My son's HPLC @ 9 weeks showed:
Fetal Hgb: >40.0%
Hgb A2: 1.0%
S Hgb: 16.2%
A Hgb: None

His Hemoglobin on his CBC was within normal range as well as his MCV. The only thing that was out of range was his RDW, which was High.

My HPLC showed:
Hgb A: 90.5%
Hgb A2: 5.9%
Fetal Hgb: 3.6%

My CBC shows low MCV, MCH and high RDW.

I understand the hematologist may be looking at my son's A2 levels, but what else could it be?

You almost certainly carry beta thal minor. It is the only reason the HbA2 would be elevated and along with the high HbF and low MCV, only beta minor would be suspected.
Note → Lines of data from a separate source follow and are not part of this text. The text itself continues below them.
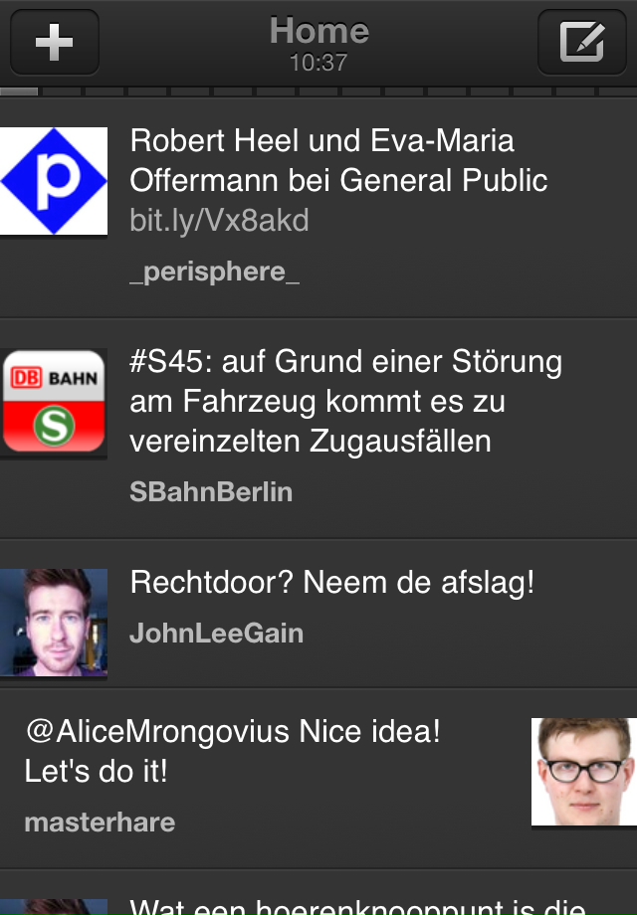This screenshot has width=637, height=915.
Task: Open the DB Bahn S-Bahn logo avatar
Action: 54,402
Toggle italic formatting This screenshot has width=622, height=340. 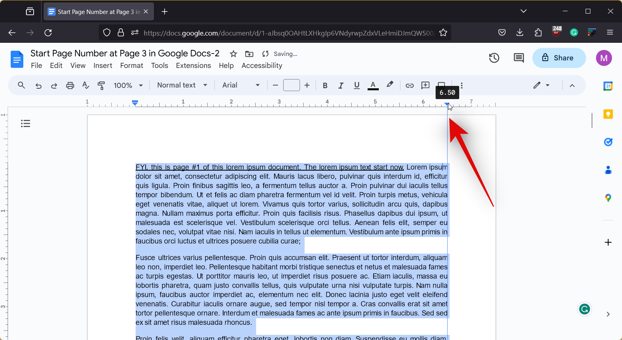click(341, 85)
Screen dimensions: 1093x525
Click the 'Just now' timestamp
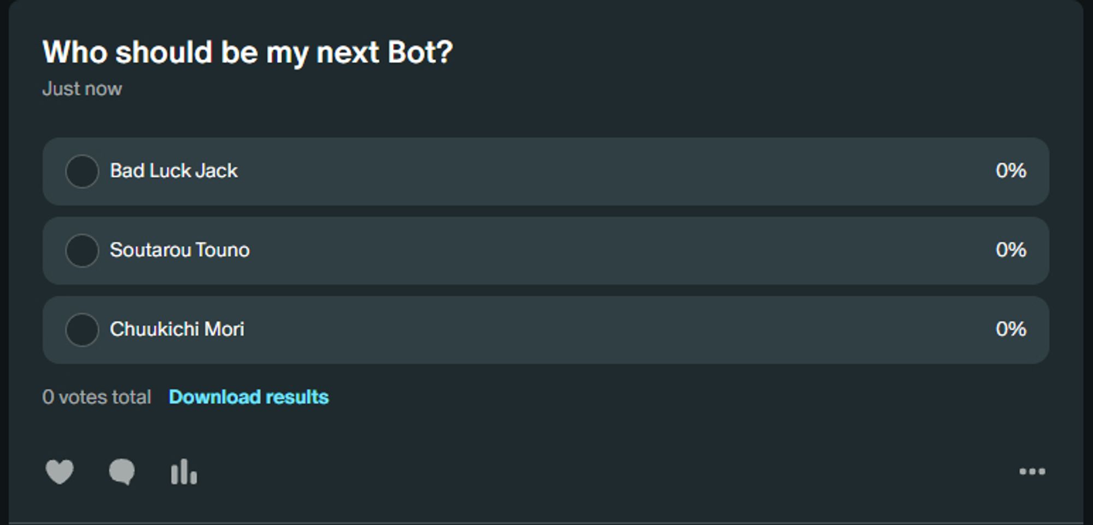click(x=82, y=89)
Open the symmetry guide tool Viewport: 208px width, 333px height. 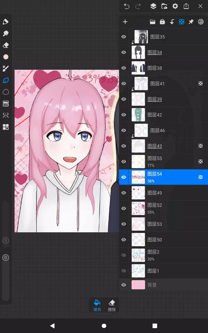tap(6, 115)
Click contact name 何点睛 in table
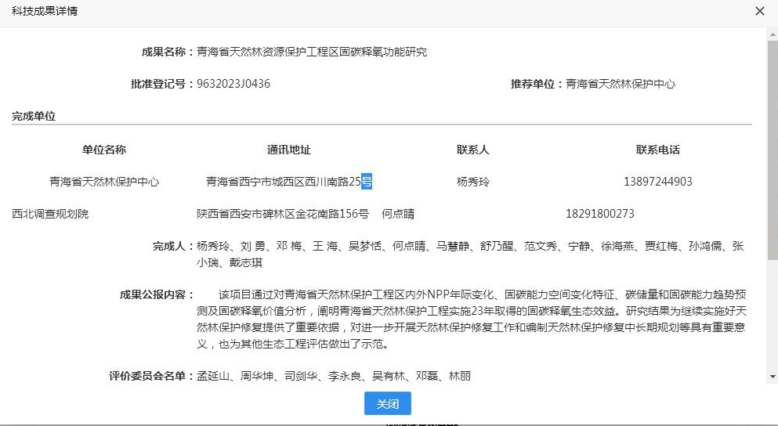 coord(397,214)
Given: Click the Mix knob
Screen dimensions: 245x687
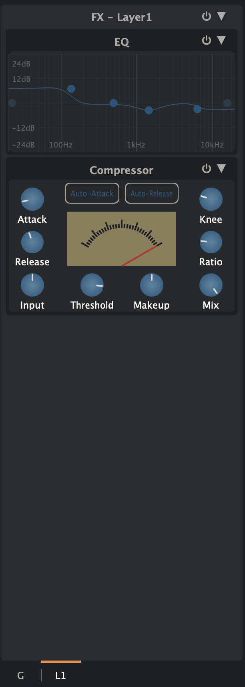Looking at the screenshot, I should coord(211,285).
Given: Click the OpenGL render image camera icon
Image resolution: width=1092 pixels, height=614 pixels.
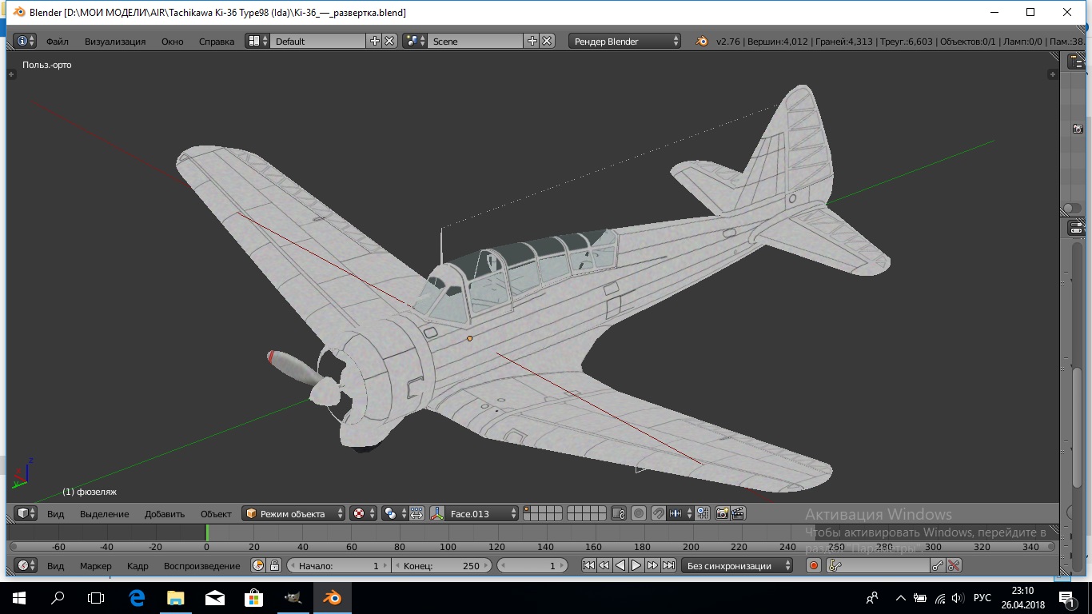Looking at the screenshot, I should pos(722,513).
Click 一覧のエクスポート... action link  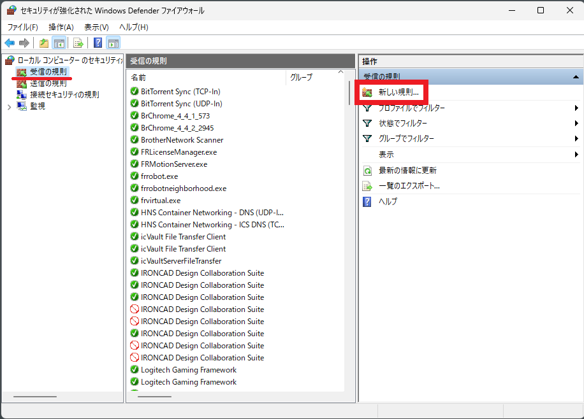(409, 186)
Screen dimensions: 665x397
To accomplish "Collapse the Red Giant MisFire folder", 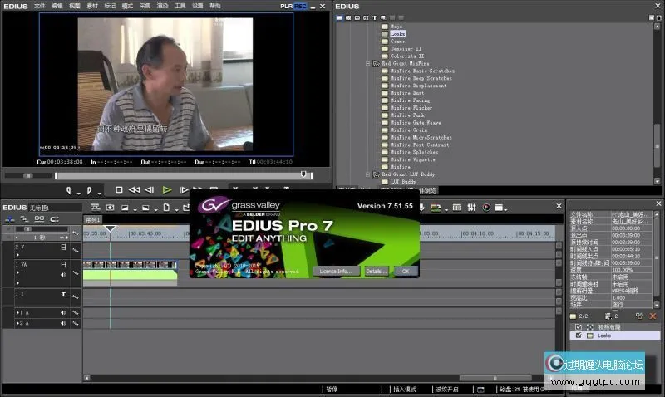I will click(x=368, y=63).
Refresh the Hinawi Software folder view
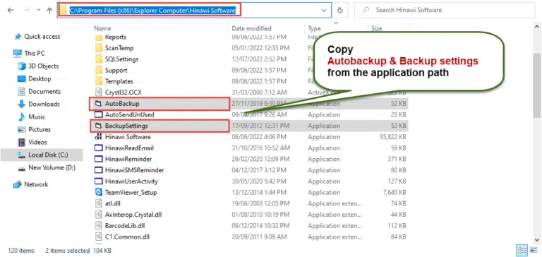 click(x=340, y=11)
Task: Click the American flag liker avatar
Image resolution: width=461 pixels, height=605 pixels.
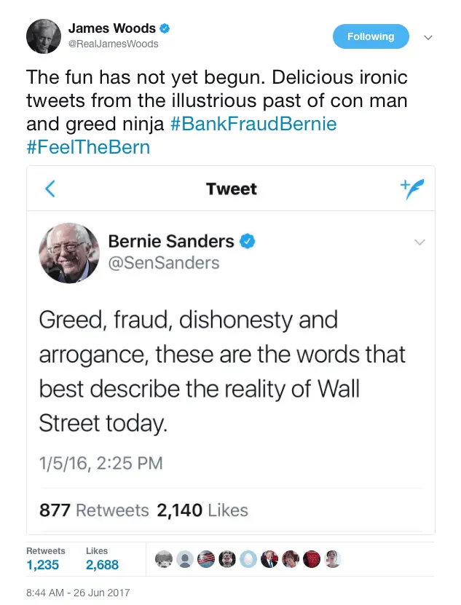Action: click(206, 558)
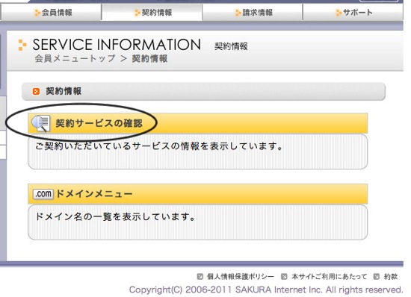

Do you have the newborn screening results? I really doubt the baby inherited beta thal going by what you have been told, but would like to see the newborn electrophoresis results. If his HbA2 remained low, it would indicate that beta thal is not present.

The Newborn screening results that I received from the state a few days after he was born didn't have exact percentages but said his electrophoresis pattern was just F>S, no A or A2.

I don't want to comment further without test results of the baby. A complete lack of HbA and HbA2 would mean the child also carried beta thal. If the child carries beta thal as well as sickle cell, it does lead to a sickle cell anemia condition.